■ Raw listing
----------------
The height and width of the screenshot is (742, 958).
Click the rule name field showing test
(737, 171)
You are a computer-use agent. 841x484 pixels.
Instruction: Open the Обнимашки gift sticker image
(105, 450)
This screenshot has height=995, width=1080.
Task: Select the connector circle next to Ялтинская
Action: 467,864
----------------
■ TASK PROMPT
Recast every line of the raw listing above as a JSON array of strings, one string per line, with blank lines omitted.

■ IN RESPONSE
[
  "The height and width of the screenshot is (742, 958).",
  "Click the rule name field showing test",
  "(737, 171)",
  "You are a computer-use agent. 841x484 pixels.",
  "Instruction: Open the Обнимашки gift sticker image",
  "(105, 450)",
  "This screenshot has height=995, width=1080.",
  "Task: Select the connector circle next to Ялтинская",
  "Action: 467,864"
]